Additionally, Schaffer worked closely with a high-potential innovator to win internal funding and accelerate the pace of development for a potentially transformative cross-divisional idea. Our greatest contribution to this effort was to support the design and facilitation of a full-day collaborative product development event. That experience brought 50 customers together on site to co-create a solution to their most pressing needs. Through a series of presentations, prototype demonstrations, and small group feedback discussions, our client was able to gain critical insights into product design and functionality preferences.

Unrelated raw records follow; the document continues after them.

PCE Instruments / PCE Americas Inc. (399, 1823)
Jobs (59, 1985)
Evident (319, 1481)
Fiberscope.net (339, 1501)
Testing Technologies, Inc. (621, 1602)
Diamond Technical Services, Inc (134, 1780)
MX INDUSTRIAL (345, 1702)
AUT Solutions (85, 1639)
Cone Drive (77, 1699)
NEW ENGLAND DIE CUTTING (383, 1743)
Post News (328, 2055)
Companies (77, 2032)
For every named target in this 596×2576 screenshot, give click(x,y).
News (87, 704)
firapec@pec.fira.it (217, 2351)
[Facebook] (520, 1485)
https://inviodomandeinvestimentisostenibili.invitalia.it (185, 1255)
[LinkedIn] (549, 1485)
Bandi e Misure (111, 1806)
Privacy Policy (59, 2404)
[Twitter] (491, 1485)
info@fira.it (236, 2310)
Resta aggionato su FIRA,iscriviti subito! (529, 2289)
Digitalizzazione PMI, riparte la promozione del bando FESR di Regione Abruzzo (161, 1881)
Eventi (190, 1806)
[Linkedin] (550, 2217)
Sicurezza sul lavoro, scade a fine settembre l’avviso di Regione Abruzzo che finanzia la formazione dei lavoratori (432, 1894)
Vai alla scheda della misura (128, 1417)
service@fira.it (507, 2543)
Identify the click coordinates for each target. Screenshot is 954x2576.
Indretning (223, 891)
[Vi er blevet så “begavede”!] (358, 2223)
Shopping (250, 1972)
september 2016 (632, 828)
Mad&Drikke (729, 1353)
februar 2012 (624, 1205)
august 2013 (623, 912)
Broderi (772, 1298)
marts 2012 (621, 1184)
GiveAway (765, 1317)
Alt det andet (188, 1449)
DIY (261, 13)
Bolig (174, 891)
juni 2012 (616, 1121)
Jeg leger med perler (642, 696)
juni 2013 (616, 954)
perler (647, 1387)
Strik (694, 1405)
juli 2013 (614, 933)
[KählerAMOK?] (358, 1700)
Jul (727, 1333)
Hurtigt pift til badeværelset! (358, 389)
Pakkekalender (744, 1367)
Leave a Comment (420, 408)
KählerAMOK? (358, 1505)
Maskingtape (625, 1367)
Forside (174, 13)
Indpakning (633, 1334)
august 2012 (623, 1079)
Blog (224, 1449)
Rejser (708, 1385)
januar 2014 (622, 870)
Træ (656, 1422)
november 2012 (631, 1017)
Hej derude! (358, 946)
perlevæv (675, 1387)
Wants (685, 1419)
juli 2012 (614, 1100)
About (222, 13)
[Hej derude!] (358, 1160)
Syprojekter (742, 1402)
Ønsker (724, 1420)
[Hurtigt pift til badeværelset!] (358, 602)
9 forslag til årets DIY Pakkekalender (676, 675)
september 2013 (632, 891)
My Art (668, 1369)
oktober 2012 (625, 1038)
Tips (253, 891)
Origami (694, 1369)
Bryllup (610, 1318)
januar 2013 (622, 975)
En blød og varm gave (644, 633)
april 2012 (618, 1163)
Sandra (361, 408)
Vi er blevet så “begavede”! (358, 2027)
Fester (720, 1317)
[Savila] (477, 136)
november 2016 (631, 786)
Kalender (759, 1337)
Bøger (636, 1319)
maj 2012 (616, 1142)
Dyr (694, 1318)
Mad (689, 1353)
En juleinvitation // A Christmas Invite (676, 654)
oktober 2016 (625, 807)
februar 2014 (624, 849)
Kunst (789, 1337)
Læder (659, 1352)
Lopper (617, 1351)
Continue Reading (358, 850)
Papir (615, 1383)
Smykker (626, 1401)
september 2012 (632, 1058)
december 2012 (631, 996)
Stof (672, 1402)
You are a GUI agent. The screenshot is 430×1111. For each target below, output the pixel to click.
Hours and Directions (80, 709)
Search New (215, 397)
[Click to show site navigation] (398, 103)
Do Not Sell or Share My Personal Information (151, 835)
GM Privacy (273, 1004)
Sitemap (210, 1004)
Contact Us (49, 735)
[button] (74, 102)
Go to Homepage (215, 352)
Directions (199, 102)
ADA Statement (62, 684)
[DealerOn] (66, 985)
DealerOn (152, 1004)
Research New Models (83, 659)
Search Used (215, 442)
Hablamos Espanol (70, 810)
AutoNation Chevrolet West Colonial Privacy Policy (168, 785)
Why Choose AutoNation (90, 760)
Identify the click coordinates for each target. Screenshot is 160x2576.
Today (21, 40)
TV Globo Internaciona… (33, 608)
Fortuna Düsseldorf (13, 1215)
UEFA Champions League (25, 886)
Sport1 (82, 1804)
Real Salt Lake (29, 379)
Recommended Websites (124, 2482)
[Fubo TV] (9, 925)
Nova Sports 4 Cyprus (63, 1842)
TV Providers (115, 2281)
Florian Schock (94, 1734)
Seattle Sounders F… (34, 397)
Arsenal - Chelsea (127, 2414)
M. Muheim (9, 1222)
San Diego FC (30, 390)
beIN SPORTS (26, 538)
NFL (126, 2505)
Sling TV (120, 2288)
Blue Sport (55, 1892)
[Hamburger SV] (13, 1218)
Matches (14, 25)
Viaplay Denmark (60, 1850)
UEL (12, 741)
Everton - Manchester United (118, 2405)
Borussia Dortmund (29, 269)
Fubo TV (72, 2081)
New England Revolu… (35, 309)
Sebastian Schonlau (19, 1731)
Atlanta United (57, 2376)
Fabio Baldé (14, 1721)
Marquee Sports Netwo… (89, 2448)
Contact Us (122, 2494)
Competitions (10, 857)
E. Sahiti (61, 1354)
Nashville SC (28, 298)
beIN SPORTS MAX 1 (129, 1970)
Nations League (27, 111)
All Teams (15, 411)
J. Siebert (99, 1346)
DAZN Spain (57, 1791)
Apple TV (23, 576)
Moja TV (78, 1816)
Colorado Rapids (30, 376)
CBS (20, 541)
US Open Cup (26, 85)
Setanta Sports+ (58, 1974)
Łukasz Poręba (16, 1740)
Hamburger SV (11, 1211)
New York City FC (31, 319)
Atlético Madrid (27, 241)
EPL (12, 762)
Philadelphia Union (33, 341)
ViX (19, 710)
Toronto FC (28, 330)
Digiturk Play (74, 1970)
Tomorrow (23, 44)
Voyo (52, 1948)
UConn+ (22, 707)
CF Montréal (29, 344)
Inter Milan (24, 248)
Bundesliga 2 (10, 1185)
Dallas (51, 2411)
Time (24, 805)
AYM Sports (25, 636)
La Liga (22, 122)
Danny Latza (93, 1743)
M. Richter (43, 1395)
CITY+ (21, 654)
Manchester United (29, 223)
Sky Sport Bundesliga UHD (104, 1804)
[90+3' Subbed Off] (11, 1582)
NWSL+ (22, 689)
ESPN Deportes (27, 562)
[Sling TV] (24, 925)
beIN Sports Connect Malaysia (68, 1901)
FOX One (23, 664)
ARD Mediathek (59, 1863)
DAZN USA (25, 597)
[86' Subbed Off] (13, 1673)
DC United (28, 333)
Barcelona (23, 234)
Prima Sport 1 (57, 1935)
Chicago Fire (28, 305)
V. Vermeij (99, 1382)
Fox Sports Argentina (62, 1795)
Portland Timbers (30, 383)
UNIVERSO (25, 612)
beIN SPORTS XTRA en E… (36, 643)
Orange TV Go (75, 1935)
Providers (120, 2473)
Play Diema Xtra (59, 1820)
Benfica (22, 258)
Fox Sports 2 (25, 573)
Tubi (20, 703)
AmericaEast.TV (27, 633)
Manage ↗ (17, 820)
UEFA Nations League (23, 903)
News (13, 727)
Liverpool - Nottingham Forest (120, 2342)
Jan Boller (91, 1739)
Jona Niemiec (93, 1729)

He also sharpened his understanding of customer segmentation and how to prioritize initial sales efforts. Our client’s product is now in the market, contributing a valuable new revenue stream to the enterprise.
RESULTS, LEARNINGS, AND REFLECTIONS ON A MORE INNOVATIVE FUTURE
In the spirit of innovation, Schaffer focused our consulting support o experimentation, learning, and adjusting. For example, the innovation metrics were sharpened as the definitions of innovation evolved, and the experience of the first few innovation catalysts helped clarify criteria for selecting and developing others into the role. We also counseled the CIO to carry out the innovation program we developed together with as much transparency as possible, so that all employees would know what was happening and be able to actively contribute to the effort.
While there is still a significant amount of work to be done, the leading indicators of a shift towards greater innovation impact are positive. The innovation hub is the most visited site on our client’s intranet. Employees submitted more than 250 ideas for consideration at the innovation action summit and a number of these were producing returns within a few months. In addition to the example cited above, there are several innovations that span multiple divisions now being prototyped and piloted with customers. Most of the businesses have a robust portfolio of innovative ideas that are moving steadily through the pipeline.
ONLY FOUR CONSULTANTS
Our client’s early experience shows that major progress on lofty innovation goals is possible in a short period of time. A large group of expert innovation consultants is often unnecessary; the Schaffer team supporting this effort was comprised of four people. The key is to combine long-term strategy with rapid-cycle innovation sprints and to provide internal resources with the coaching they need to drive results.